Aim of the exercise — Please decide whether each statement below agrees with the text on affidavits in judicial review: (a) an affidavit is meant to serve as a memorandum of fact and law; (b) according to Bernard, background information in such an affidavit should not offer fresh evidence on the merits; (c) the record before the decision-maker is the evidence of what took place. Answer yes or no for each, quoting the deciding words of the text.

Text extract —
This phrase should not be read out of context. Quadrini warns against
controversial argumentation that steps over the line of permissibility. Sometimes
a good, admissible summary of what took place below can contain explanations.
But an affidavit is not supposed to be a memorandum of fact and law.
[38]
In Bernard, this Court emphasized the
primary rationale behind allowing an affidavit filed on judicial review to
provide background information: it is to assist “this
Court’s task of reviewing the administrative decision (i.e., this
Court’s task of applying rule of law standards) by identifying, summarizing and
highlighting the evidence most relevant to that task” without offering
fresh evidence going to the merits of the matter before the administrative decision-maker
(at para. 23). This “respects the differing roles of
the administrative decision-maker and the reviewing court, the roles of
merits-decider and reviewer, respectively, and in so doing respects the
separation of powers” (at para. 23). Again, the background information
is merely for orienting the reviewing court, not to provide evidence as to what
took place before the administrative decision-maker: the record before that
decision-maker is the evidence of what took place.

Entries on finding words and elements:
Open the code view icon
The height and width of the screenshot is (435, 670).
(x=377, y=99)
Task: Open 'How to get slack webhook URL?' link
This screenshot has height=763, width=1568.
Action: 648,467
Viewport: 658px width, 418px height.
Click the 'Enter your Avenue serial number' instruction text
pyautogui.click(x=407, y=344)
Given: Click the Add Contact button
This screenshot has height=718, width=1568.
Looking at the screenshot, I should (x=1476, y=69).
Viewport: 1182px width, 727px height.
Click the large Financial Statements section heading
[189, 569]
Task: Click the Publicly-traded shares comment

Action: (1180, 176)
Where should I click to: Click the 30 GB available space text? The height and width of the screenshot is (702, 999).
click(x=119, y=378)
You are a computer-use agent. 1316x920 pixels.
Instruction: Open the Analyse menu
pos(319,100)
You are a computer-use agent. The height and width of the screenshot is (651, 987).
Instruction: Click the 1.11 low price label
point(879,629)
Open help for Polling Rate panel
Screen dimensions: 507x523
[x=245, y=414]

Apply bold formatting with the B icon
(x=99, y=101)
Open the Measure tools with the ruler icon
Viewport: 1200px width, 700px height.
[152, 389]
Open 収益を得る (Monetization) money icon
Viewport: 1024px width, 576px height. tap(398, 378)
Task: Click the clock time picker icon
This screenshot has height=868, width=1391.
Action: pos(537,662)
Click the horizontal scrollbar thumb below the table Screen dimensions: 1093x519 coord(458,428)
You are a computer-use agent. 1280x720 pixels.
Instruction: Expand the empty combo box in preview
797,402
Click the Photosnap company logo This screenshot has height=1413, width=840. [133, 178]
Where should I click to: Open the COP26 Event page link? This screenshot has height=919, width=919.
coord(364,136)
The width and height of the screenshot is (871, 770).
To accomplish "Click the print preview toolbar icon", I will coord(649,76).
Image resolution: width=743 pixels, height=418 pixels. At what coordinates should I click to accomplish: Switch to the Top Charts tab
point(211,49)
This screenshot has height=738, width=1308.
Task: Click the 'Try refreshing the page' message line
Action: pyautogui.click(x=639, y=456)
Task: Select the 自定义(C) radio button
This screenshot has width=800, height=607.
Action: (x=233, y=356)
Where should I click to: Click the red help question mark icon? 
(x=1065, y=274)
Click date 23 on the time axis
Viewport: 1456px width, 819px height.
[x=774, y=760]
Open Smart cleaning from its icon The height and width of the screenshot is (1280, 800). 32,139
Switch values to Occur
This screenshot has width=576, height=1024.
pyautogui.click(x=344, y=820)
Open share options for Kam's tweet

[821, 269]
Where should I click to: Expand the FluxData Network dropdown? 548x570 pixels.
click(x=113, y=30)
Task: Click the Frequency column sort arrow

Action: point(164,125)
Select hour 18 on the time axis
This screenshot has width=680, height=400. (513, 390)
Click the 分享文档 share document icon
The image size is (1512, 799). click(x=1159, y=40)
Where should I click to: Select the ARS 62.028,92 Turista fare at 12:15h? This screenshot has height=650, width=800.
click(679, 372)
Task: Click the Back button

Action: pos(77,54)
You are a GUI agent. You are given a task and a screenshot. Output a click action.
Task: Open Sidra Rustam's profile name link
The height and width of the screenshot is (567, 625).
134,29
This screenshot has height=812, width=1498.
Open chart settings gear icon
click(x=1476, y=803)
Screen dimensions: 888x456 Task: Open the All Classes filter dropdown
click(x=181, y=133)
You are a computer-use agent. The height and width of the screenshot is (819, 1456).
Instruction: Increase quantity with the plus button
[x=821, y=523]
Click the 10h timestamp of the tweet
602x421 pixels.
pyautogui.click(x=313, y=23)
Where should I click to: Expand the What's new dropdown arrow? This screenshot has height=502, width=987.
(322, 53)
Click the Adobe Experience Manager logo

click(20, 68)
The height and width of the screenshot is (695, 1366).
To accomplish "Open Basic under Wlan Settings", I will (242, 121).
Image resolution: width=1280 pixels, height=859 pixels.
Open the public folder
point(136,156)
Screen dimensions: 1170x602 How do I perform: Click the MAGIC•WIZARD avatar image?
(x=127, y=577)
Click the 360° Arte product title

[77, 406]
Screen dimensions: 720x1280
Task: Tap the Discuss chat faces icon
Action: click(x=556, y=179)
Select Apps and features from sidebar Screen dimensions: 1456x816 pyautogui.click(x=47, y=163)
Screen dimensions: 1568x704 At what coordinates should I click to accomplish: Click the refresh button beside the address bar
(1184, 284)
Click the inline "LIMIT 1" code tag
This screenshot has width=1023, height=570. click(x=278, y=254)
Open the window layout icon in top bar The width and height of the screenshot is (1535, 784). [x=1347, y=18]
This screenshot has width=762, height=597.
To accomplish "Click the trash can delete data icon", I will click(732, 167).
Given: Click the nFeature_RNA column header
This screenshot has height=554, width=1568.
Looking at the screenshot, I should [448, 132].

Written response —
(a) No: "But an affidavit is not supposed to be a memorandum of fact and law."
(b) Yes: "without offering fresh evidence going to the merits of the matter before the administrative decision-maker"
(c) Yes: "the record before that decision-maker is the evidence of what took place."